Alibaba (BABA) gains 13.6% in 3 months driven by international commerce business growth.
From Nasdaq: 2024-09-19 11:40:00
Alibaba (BABA) shares have outperformed the market with a 13.6% gain in the past three months. The company’s international commerce business, including Lazada and AliExpress, is driving growth. However, challenges like global uncertainties and competition from Amazon and eBay pose risks to its future prospects.
With solid momentum in international e-commerce, Alibaba’s AliExpress Choice and supply-chain services are major positives. The company is expanding its supplier base and enhancing user experiences globally with AI technology. Initiatives like Logistics Marketplace for SMEs in the U.S. and partnerships with retailers like Magazine Luiza are driving growth in the AIDC business.
Alibaba’s long-term outlook is bright, with estimates pointing to revenue growth of 7% and earnings growth of 1% in fiscal 2025. The company’s strong balance sheet and cash flow allow for shareholder-friendly initiatives like share repurchases and dividend payments.

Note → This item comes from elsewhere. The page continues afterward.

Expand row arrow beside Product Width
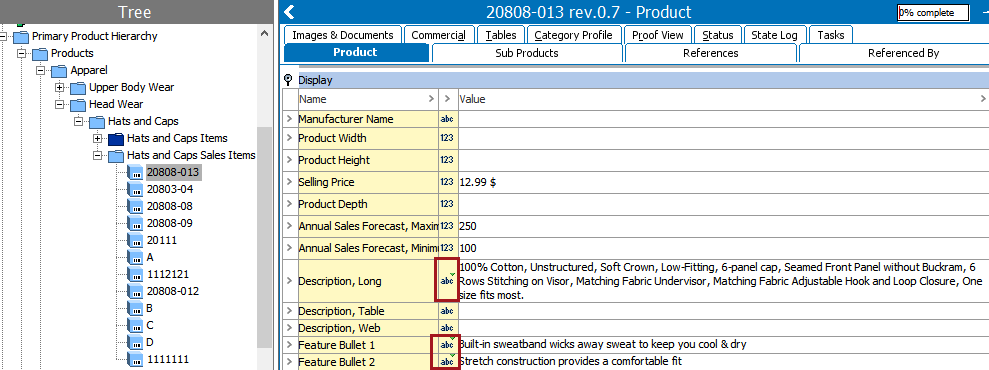The height and width of the screenshot is (370, 989). (x=290, y=138)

Its attractive valuation and Value Score of A make it an appealing investment opportunity.
Investors should weigh Alibaba’s strengths in international commerce and solid liquidity against macroeconomic uncertainties and market risks. While the company’s long-term prospects remain strong, current conditions necessitate caution. Investors holding Alibaba stock may choose to stay invested, while others may wait for a better entry point.